Abaküs Yazılım
14. Hukuk Dairesi
Esas No: 2018/3966
Karar No: 2019/3388
Karar Tarihi: 15.04.2019

Yargıtay 14. Hukuk Dairesi 2018/3966 Esas 2019/3388 Karar Sayılı İlamı

14. Hukuk Dairesi         2018/3966 E.  ,  2019/3388 K.

    "İçtihat Metni"

    MAHKEMESİ :Sulh Hukuk Mahkemesi

    Davacılar vekili tarafından, davalılar aleyhine 15.07.2015 gününde verilen dilekçe ile ortaklığın giderilmesi talebi üzerine bozma ilamına uyularak yapılan duruşma sonunda; davanın kabulüne dair verilen 20.04.2016 günlü hükmün Yargıtayca incelenmesi davalılar vekili tarafından istenilmekle süresinde olduğu anlaşılan temyiz dilekçesinin kabulüne karar verildikten sonra dosya ve içerisindeki bütün kağıtlar incelenerek gereği düşünüldü:
    K A R A R
    Dava, ortaklığın giderilmesi istemine ilişkindir.
    Davacılar vekili 38 adet taşınmazın ortaklığının satış suretiyle giderilmesini istemiştir.
    Davalılar vekili, 01.07.1997 ve 18.04.2003 tarihli sözleşmelerin kısmi paylaşım sözleşmesi ve paydaşlığın devamına yönelik sözleşmelerin tüm mirasçılar tarafından imzalandığı ve bu yüzden açılan davanın reddedilmesi gerektiğini savunmuştur.
    Mahkemece, 01.07.1997 tarihli ve devamı niteliğindeki 18.04.2003 tarihli sözleşmelerin idame-i şuyu sözleşmesi niteliğinde olmayıp taksim sözleşmesi niteliğinde olduğu, 10 yıllık süreye tabi olmadığı, yazılı şekilde tüm mirasçılar tarafından yapılan sözleşme hükmüne göre taraflar arasında paylaşma yapılıncaya kadar ortaklığın giderilmesi davası açılamayacağı gerekçesiyle davanın reddine karar verilmiştir. Davacılar vekilinin temyizi üzerine, Dairemizin 26.05.2015 tarihli, 2014/13072 Esas, 2015/5841 Karar sayılı ilamı ile “...dosya içerisindeki paylaşma sözleşmesi olduğu iddia edilen 01.07.1997 tarihli sözleşmede bir kısım kambiyo senetlerine, bazı şirketlerin hisselerine, dava konusu olmayan dört adet taşınmaza, bazı araçlara yönelik düzenlemeler bulunmakta olup sözleşmenin 13. maddesinde de murise ait Türkiye"de ve yabancı ülkelerde bulunan bilumum gayrimenkullerin veraset ilamı gereğince intikalinin sağlanacağı, gayrimenkullerin fiilen taksimi yapılıncaya kadar mirasçıların müşterek mülkiyete geçemeyeceği ve ortaklığın giderilmesi davası açamayacakları düzenlenmiştir. 18.04.2003 tarihli sözleme ise 01.07.1997 tarihli sözleşmenin 13. maddesini tekrarlamıştır.
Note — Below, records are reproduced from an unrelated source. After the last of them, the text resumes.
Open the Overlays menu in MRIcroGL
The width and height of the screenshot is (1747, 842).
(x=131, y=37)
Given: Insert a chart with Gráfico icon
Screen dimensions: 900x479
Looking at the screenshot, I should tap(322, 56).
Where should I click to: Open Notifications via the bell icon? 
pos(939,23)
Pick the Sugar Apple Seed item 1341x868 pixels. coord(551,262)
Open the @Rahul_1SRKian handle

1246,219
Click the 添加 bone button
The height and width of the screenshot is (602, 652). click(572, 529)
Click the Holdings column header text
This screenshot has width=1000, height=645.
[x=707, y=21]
Açıklandığı şekli ile her iki sözleşme TMK"nın 698/2. maddesinde düzenlenen paydaşlığın devamına ilişkin sözleşmelerdir. Taraflar arasındaki sözleşme 18.04.2003 tarihli olup on yıllık süre 18.04.2013 tarihinde sona erdiğinden ve sözleşmeler resmi şekil şartına uyularak yapılmadığından davanın esası hakkında bir karar verilmesi gerekirken yazılı gerekçe ile davanın reddi doğru görülmemiş, bu sebeple hükmün bozulması gerekmiştir.
    Kabule göre, dosya içerisindeki sözleşmelerin taksim sözleşmesi kabul edilmesi halinde dahi dava konusu edilen bir kısım taşınmazlar paylı mülkiyete tabi olduğundan ve onlar hakkında bu sözleşmelerin geçerliliği bulunmadığından işin esasının incelenmesi gerekir...’’ gerekçesiyle hükmün bozulmasına karar verilmiştir.
    Mahkemece, bozma ilamına uyularak yapılan yargılama sonucunda davanın kabulü ile dava konusu taşınmazlardaki ortaklığın satış suretiyle giderilmesine karar verilmiştir.
    Hükmü, davalılar vekili temyiz etmiştir.
    Paydaşlığın (ortaklığın) giderilmesi davaları iki taraflı, taraflar için benzer sonuçlar doğuran davalar olup, sonuçta kazanan ve kaybeden taraftan söz edilemeyeceğinden yargılama giderleri ve vekalet ücretinin taraflara payları oranında yükletilmesi gerekir.
    Somut olaya gelince; davacılar ile davalılar arasında görülen ... .Asliye Hukuk Mahkemesi’nin 2011/24 Esas (Yeni 2018/9 E) sayılı, dosyasının derdest olduğu anlaşılmaktadır.
    Bilindiği üzere HMK’nın 165. maddesine göre; bir davada hüküm verilebilmesi başka bir davaya, idari makamın tespitine yahut dava konusuyla ilgili bir hukuki ilişkinin mevcut olup olmadığına kısmen veya tamamen bağlı ise mahkemece o davanın sonuçlanmasına veya idari makamın kararına kadar yargılama bekletilebilir.
    Dava konusu taşınmazda mülkiyet ihtilafı bulunması halinde mülkiyete ilişkin davanın sonuçlanması ve bu kararın kesinleşmesi gerekir.
    Bu durumda mahkemece, ... .Asliye Hukuk Mahkemesinin 2011/24 Esas (Yeni 2018/9 E ) sayılı dosyasının incelenmesi, davaya konu taşınmazlarla ilgili mülkiyet ihtilafının bulunduğu sonucuna varıldığı takdirde bu dosyanın sonuçlanmasının ve kararın kesinleşmesinin beklenmesi, ondan sonra işin esasına yönelik bir karar verilmesi gerekirken bu husus gözardı edilerek eksik inceleme ile yazılı şekilde hüküm kurulması doğru görülmemiş, bu nedenle kararın bozulması gerekmiştir.
    SONUÇ: Yukarıda açıklanan nedenlerle; davalılar vekilinin temyiz itirazlarının kabulü ile yerel mahkeme hükmünün BOZULMASINA, peşin yatırılan harcın istek halinde yatıranlara iadesine, 15.04.2019 tarihinde oybirliğiyle karar verildi.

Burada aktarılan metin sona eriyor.